Bandeau Non classé Sport & Loisirs — 13 juillet 2013
Arrière

Toi, l’enfant qui aimes les courses folles, toi, le petit fugueur, l’adepte de l’école buissonnière, le rugby te réserve une place de choix : le poste d’arrière.

Mais attention, pas de malentendu ! Être arrière, ce n’est pas les vacances! Tu auras droit aux grands espaces, certes, mais tu devras aussi avoir l’exigence extrême des sentinelles. Tu subiras les assauts des attaquants et tu te prendras sur la tête des trombes de chandelles ! Il n’y a pas au rugby d’envol sans traverser d’abord un champ de mines.

Au début du siècle, l’arrière portait le numéro 1, figure de proue bizarrement située à la poupe de l’équipe. Le maître de guerre Lao-Tseu a dit : « Pour rassurer les hommes, tiens toi droit derrière eux ». Il n’y connaissait rien au rugby, mais il avait tout compris ! L’arrière, aujourd’hui numéro 15, souffle dans le dos de ses coéquipiers, mais s’empare aussi de l’étendard quand l’occasion se présente. Rassurer ses partenaires, leur donner confiance, est une de ses plus nobles missions. D’ailleurs, quand l’arrière fredonne, c’est toute l’équipe qui chante à tue-tête.

Grâce à quelques-uns de ses plus remarquables représentants, ce poste complexe n’a jamais cessé d’évoluer. Dans les années soixante, alors que les équipes privilégiaient la sécurité et l’efficacité, l’arrière All Black Don Clarke accéda au rang de légende vivante : robuste comme un menhir, mais aussi très adroit, il imposa au monde sa botte magique. Les plus grandes équipes en furent victimes et toute une génération d’arrières vécut dans son ombre.

Le vrai souffle de l’innovation vint toutefois de France, et l’on peut se targuer d’avoir eu dans nos rangs des arrières de diamant à faire pâlir tous les joailliers du jeu. L’arrière, longtemps considéré comme un ultime rempart, a accédé grâce aux Français au devant de la scène. Claude Lacaze se mêla de plus près aux ébats du jeu, puis Pierre Villepreux s’intercala dans la ligne des trois-quarts pour partager avec eux les joies de la course. Rapide, bon passeur, il surgissait avec un sens inné du timing, et pouvait à lui seul rendre brillants ses partenaires. Le French Flair doit beaucoup à son panache ! Vinrent ensuite Aguirre, qui fut le premier avec le Gallois J.P.R Williams à se frotter avec les avants, et le grand Serge Blanco qui illumina de sa classe l’Ovalie mondiale pendant plus de dix ans. Sadourny, enfin, campa sur les hauteurs que son illustre prédécesseur avait atteintes.

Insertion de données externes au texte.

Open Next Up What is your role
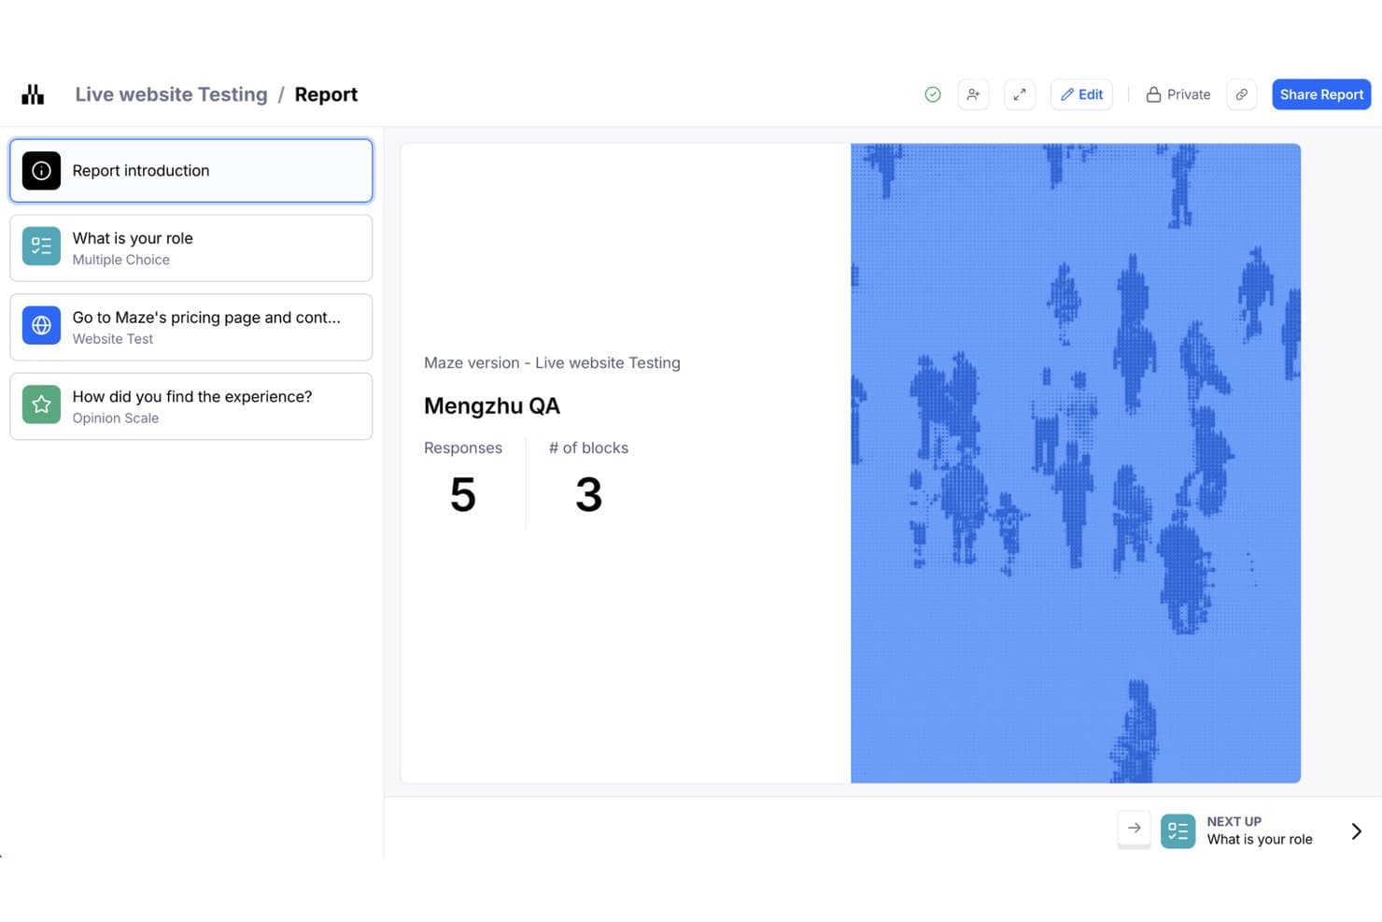 coord(1236,830)
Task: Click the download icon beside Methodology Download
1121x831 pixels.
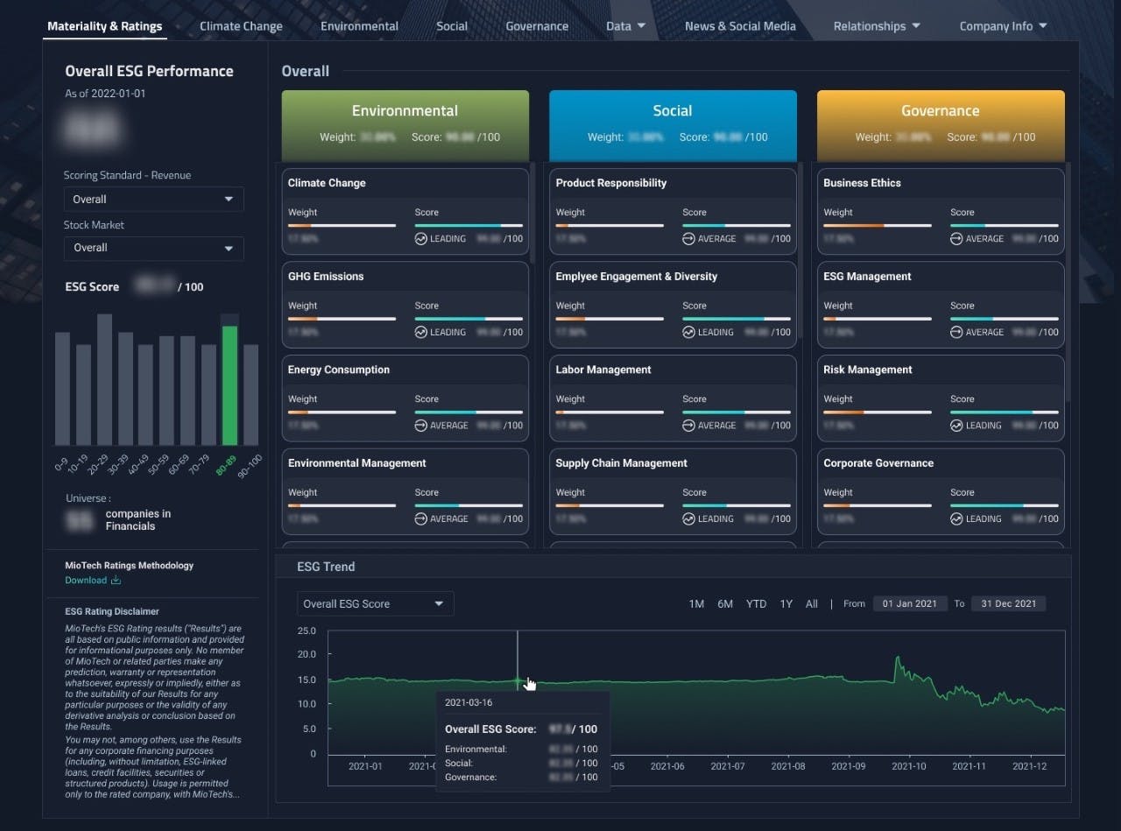Action: coord(116,581)
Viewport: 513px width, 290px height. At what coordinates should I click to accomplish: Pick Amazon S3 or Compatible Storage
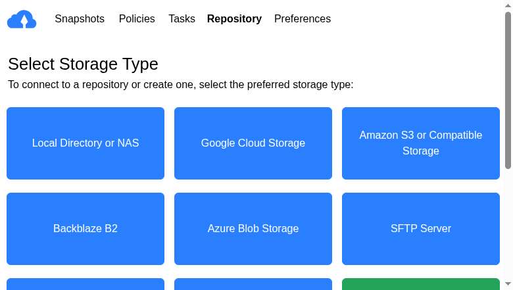[x=421, y=143]
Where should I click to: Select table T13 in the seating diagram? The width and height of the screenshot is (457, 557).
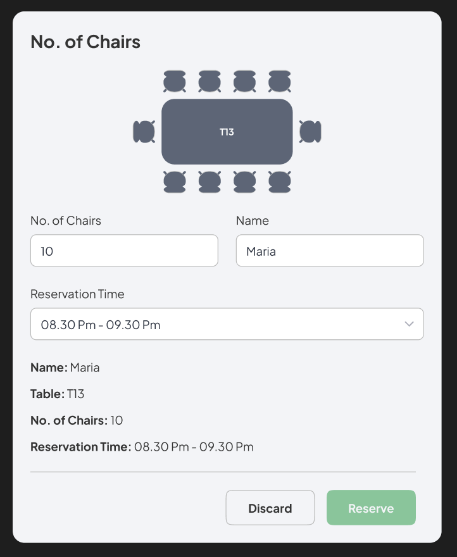pos(227,131)
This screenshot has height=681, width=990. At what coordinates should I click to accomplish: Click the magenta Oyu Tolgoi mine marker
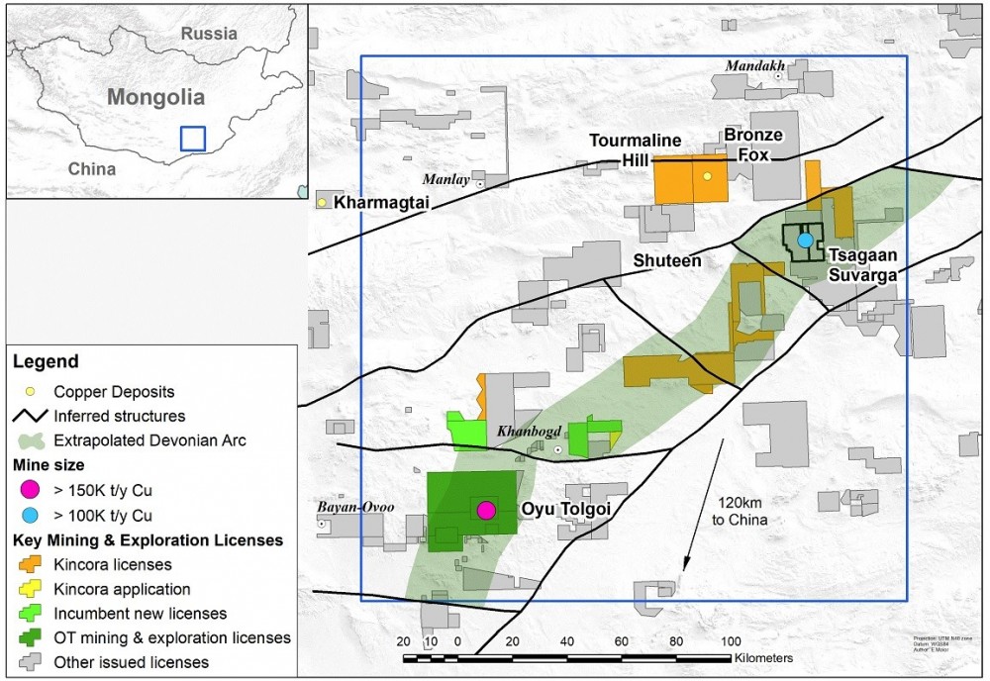point(486,510)
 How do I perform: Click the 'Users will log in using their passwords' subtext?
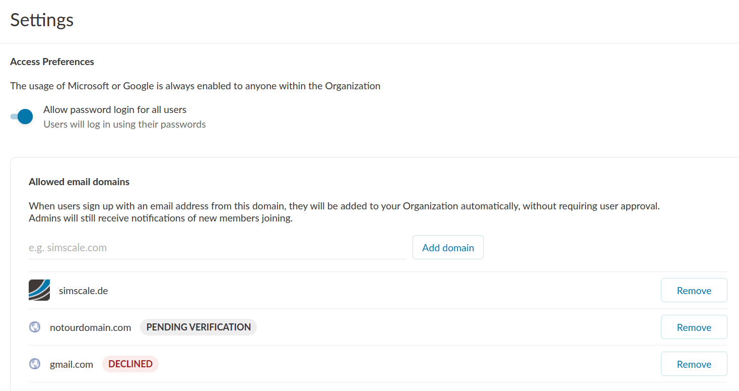(124, 125)
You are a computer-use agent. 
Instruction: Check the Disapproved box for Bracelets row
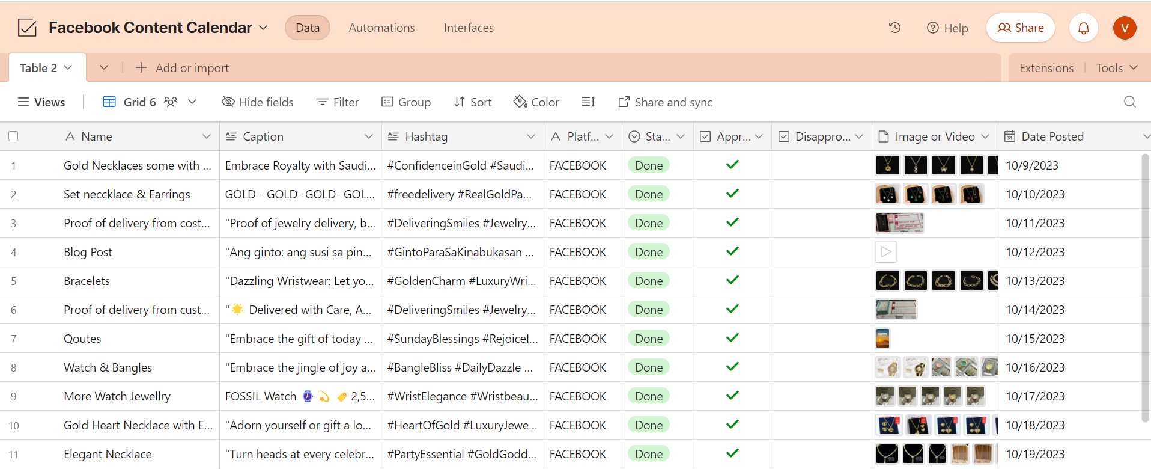click(x=821, y=281)
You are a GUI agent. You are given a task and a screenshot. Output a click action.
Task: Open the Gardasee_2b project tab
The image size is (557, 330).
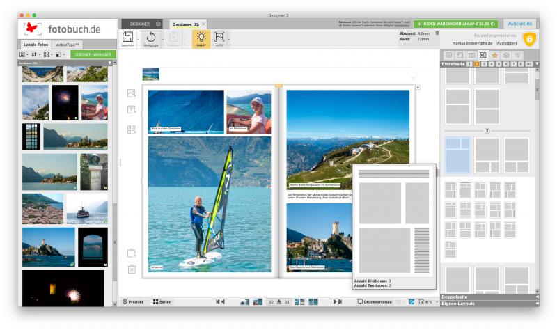(x=185, y=24)
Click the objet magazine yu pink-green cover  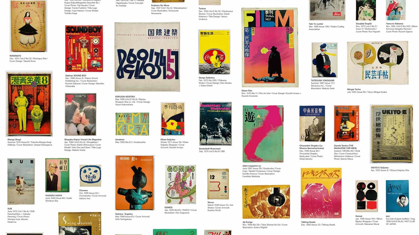pyautogui.click(x=263, y=134)
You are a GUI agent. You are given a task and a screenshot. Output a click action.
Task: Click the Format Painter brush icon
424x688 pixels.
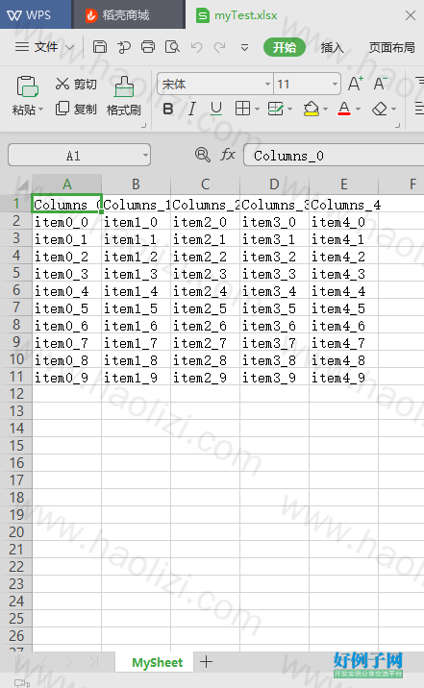(124, 86)
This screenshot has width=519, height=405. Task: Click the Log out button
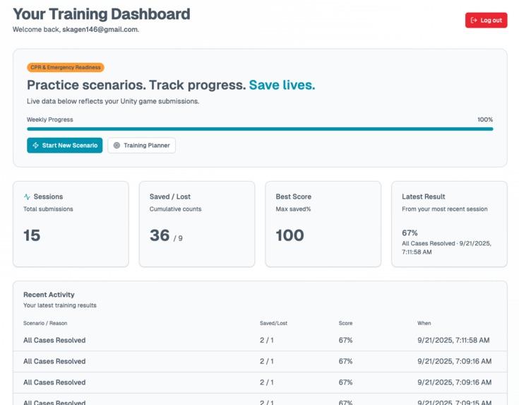486,20
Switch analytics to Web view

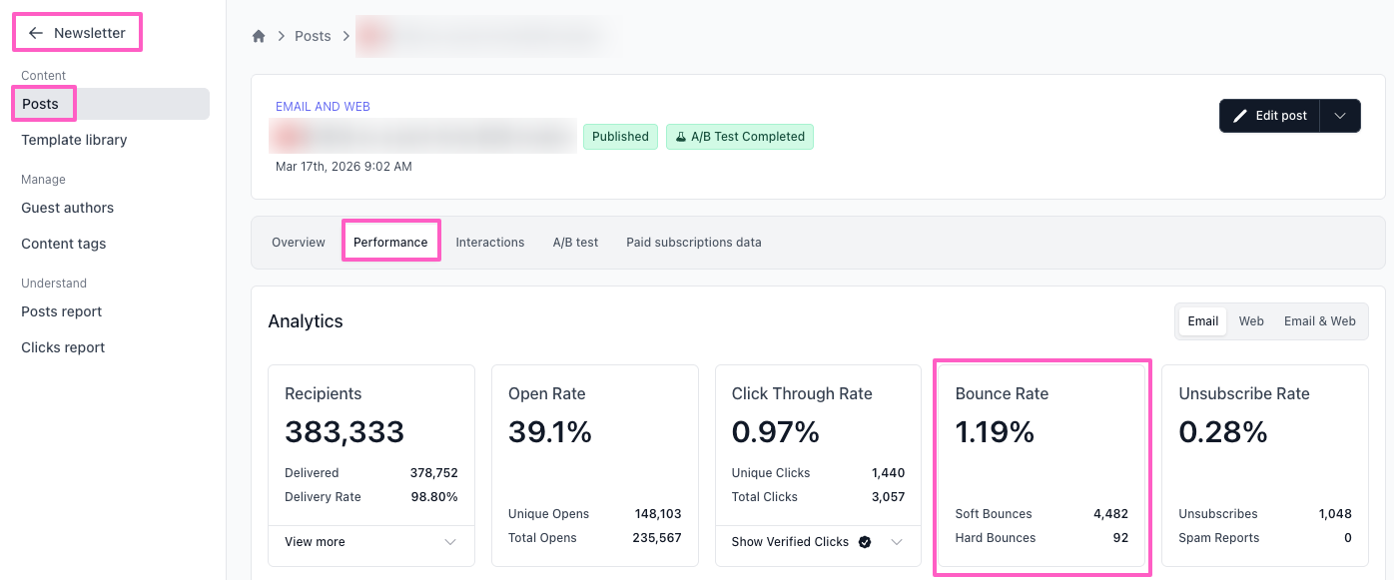1251,321

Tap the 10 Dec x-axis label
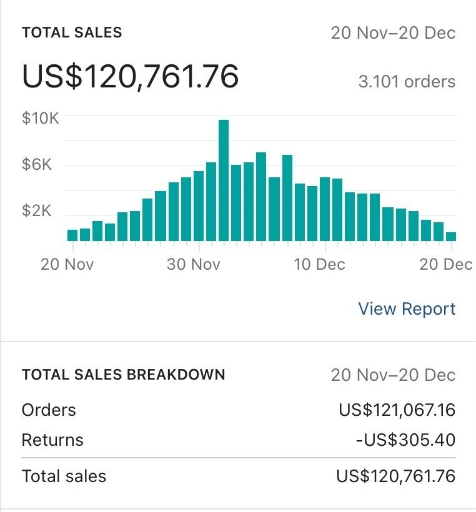point(319,264)
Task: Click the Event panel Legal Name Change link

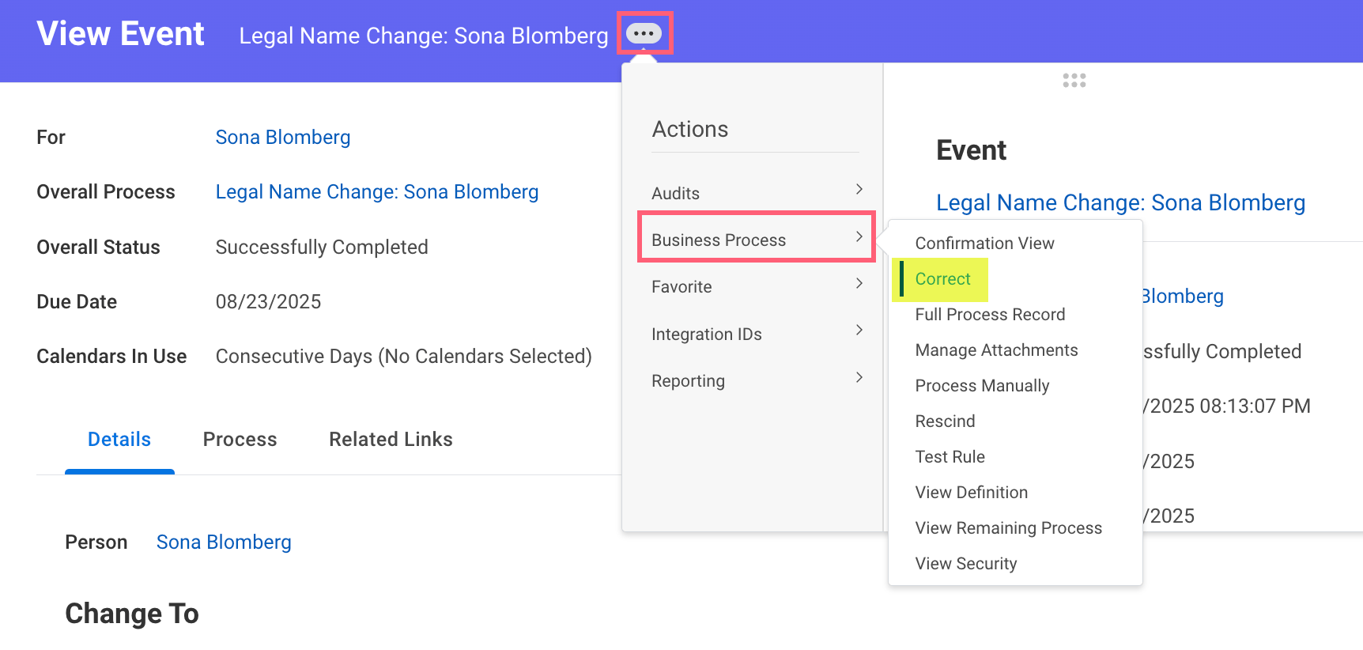Action: [x=1120, y=203]
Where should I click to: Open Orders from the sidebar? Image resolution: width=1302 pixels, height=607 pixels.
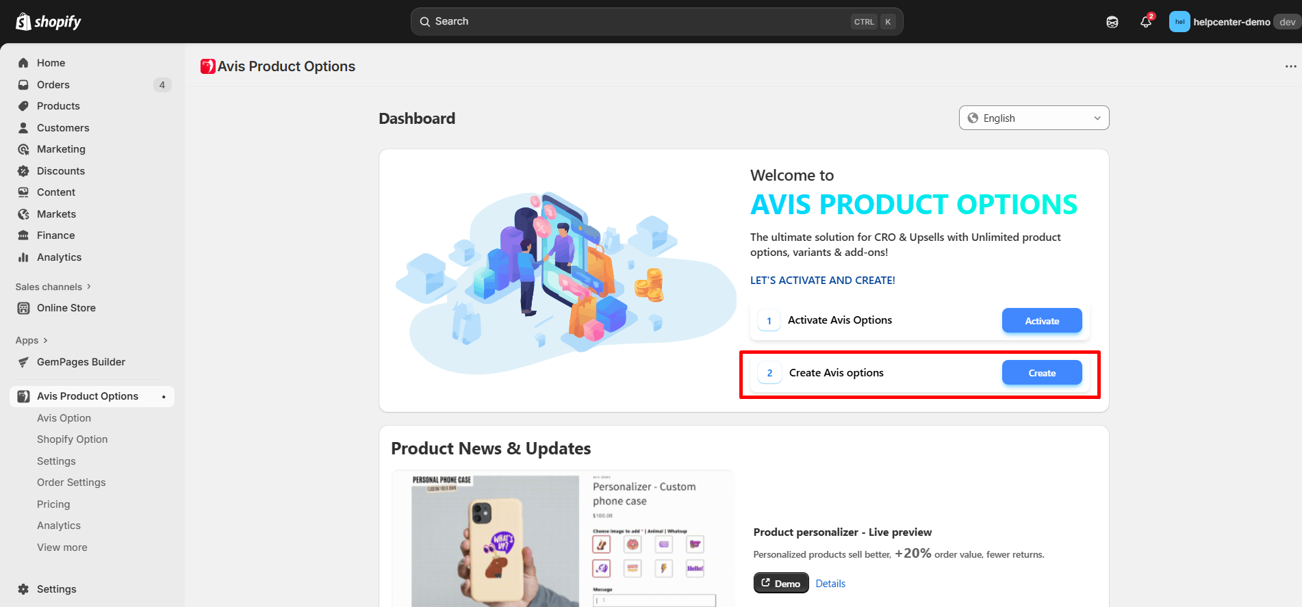click(x=53, y=85)
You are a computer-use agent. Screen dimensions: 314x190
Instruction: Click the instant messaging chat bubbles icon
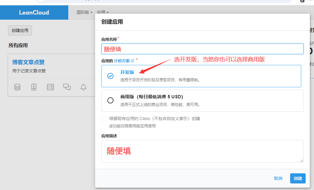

Le poste d’arrière demeure celui des joueurs solitaires-solidaires épris de liberté et prêts au sacrifice, intrépides aventuriers qui préfèrent courir sans savoir où aller que rester là sans rien faire.

Bienvenue à toi, gamin bercé d’idées folles, le rugby t’attend avec un numéro 15 sur ton premier maillot.